- Aim of the exercise: Among the entries that follow, some lines contain the word "icon". Show all of them.

Collected data entries:
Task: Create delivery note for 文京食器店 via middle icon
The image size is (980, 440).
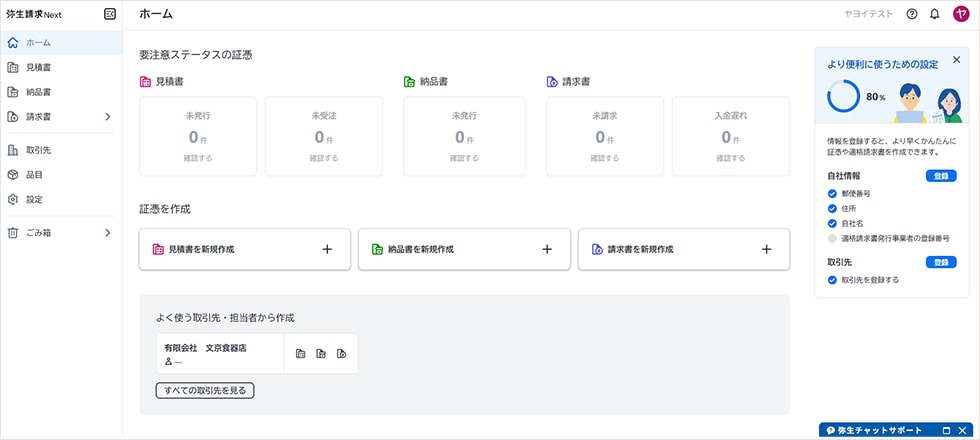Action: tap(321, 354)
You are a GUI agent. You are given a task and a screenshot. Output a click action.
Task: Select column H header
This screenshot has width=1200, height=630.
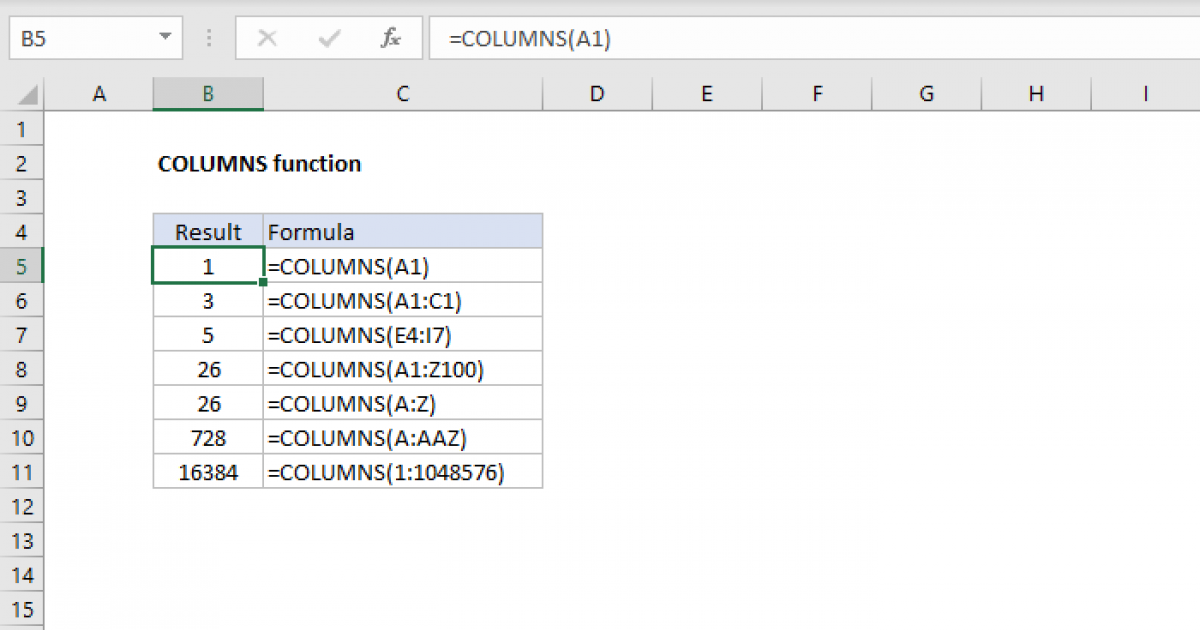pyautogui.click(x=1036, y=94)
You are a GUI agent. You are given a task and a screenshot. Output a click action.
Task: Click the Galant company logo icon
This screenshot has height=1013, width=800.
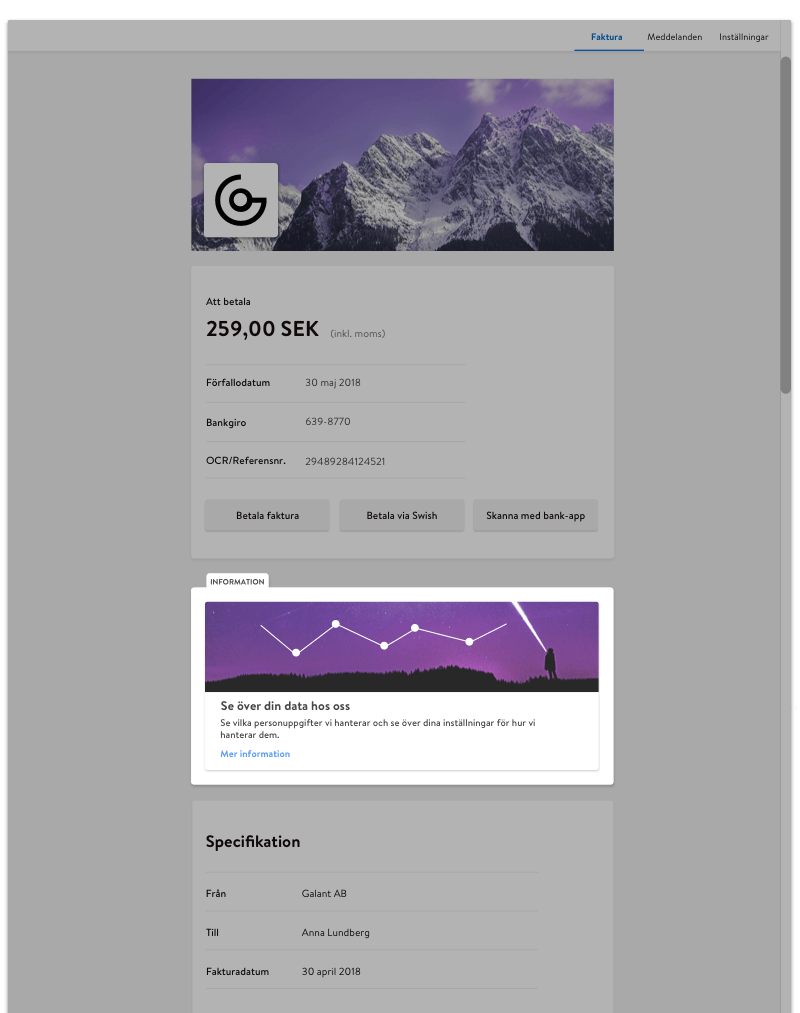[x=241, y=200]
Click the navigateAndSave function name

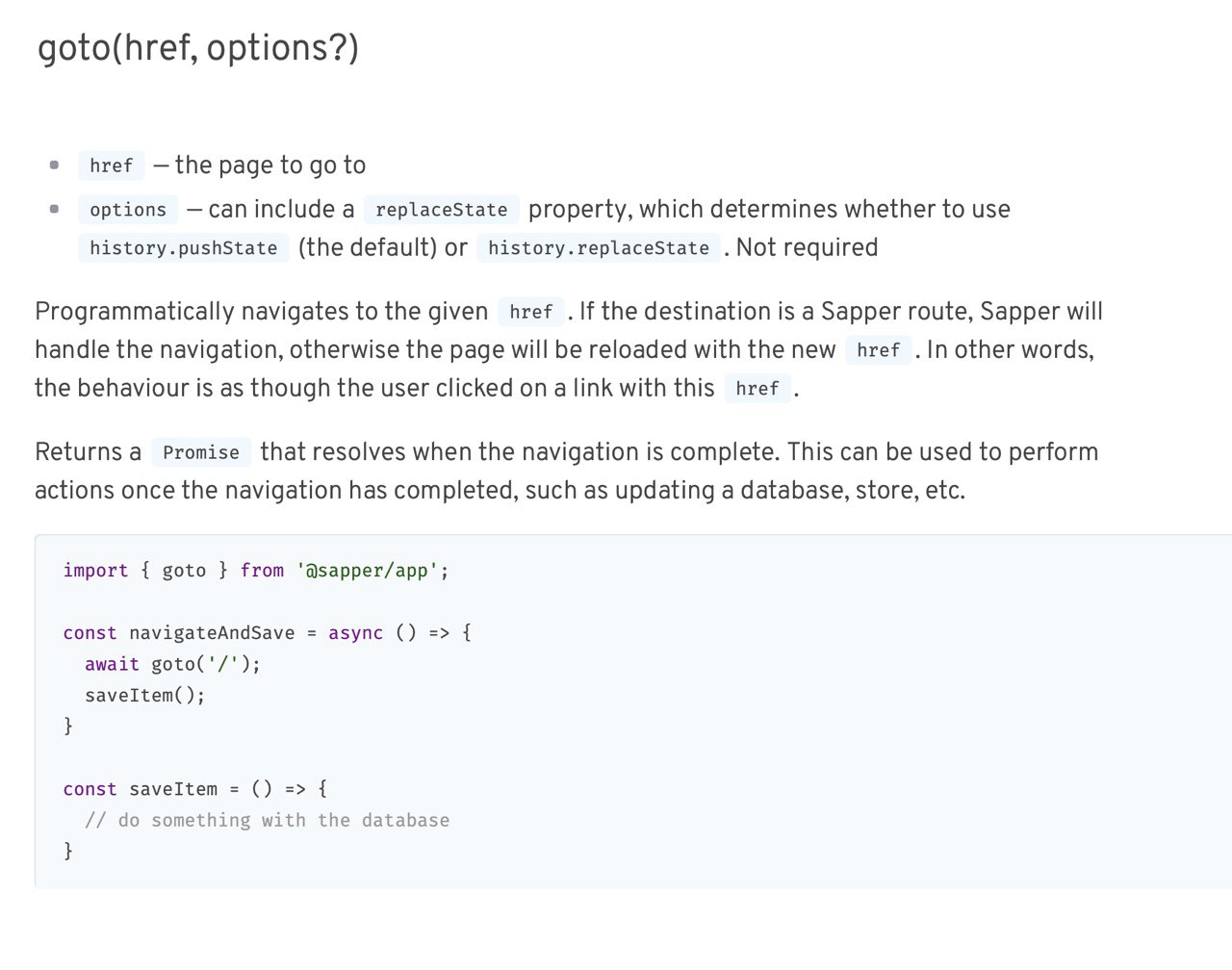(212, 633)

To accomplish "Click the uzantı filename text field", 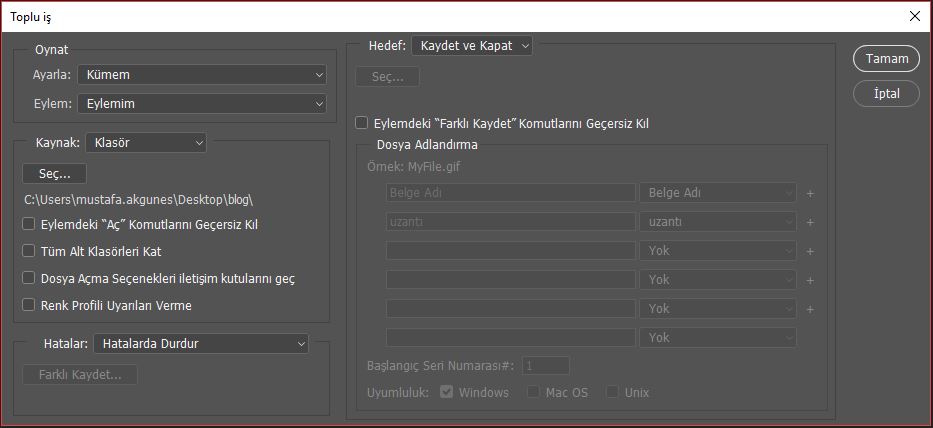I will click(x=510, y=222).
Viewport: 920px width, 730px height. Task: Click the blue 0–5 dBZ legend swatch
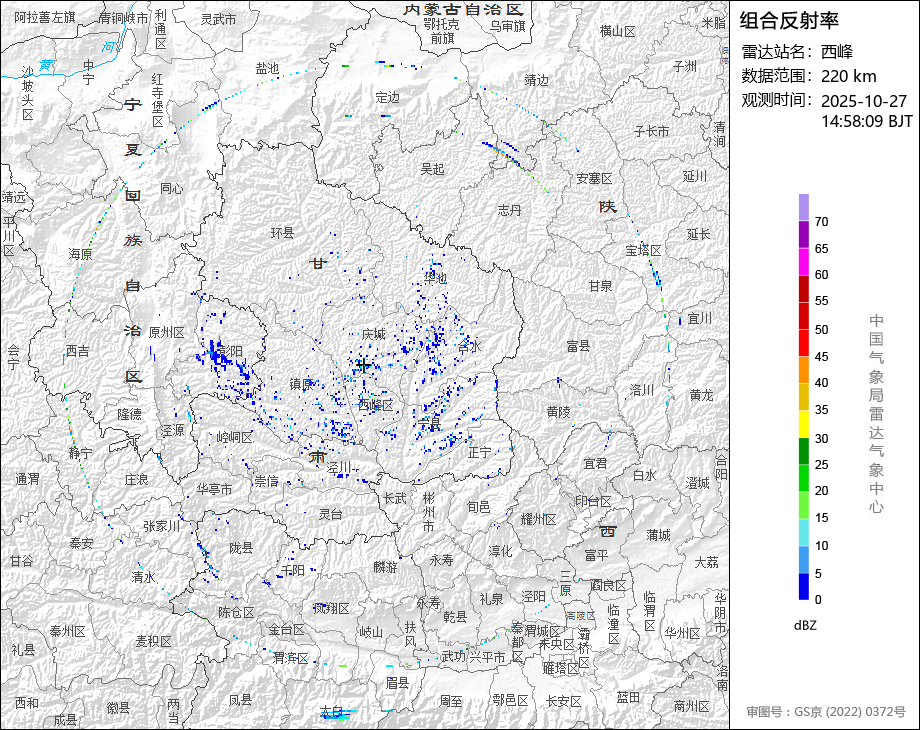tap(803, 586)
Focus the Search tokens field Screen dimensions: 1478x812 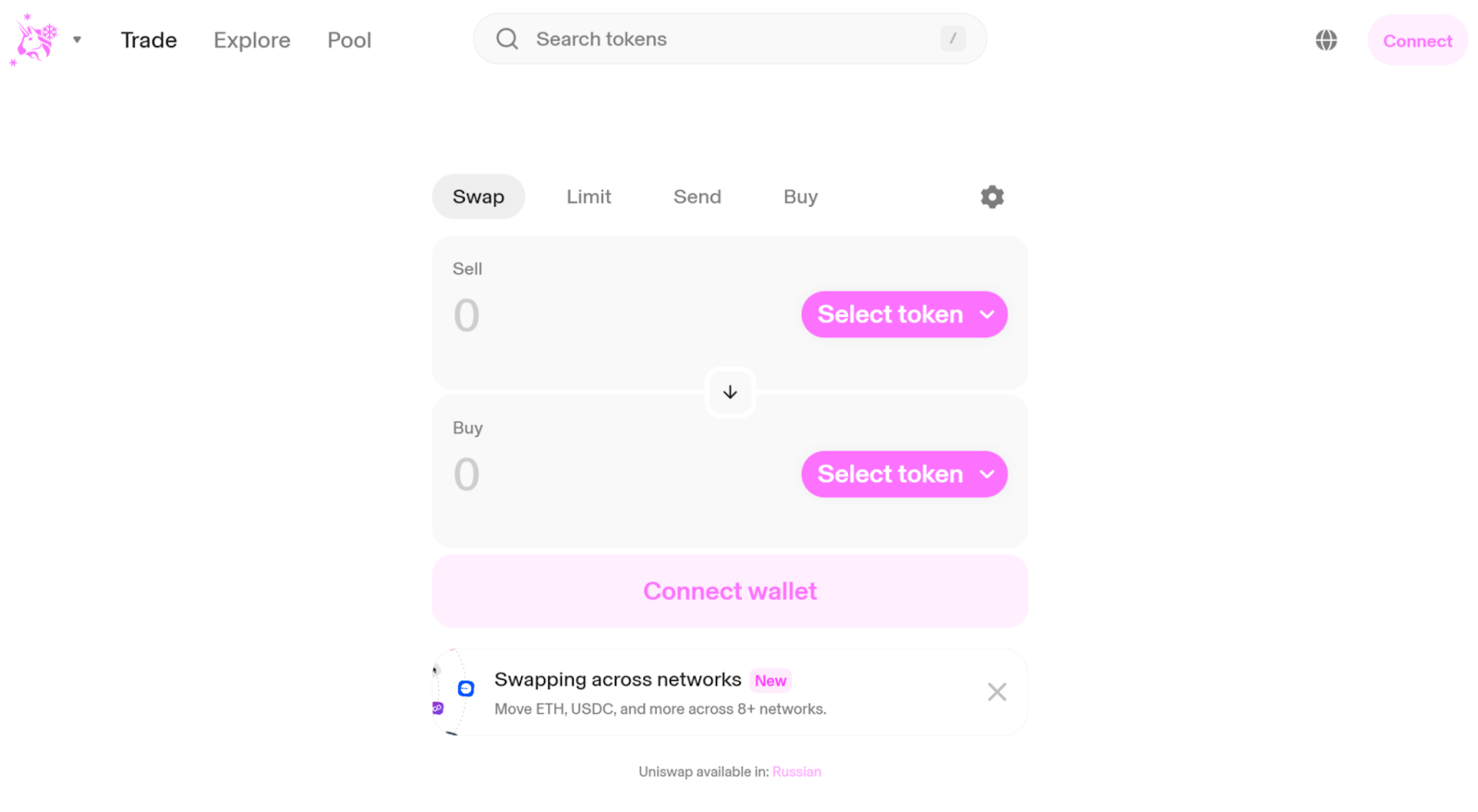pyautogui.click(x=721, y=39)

- Answer to this task:
Task: Create delivery note for 文京食器店 via middle icon
Task: Click the Galant company logo icon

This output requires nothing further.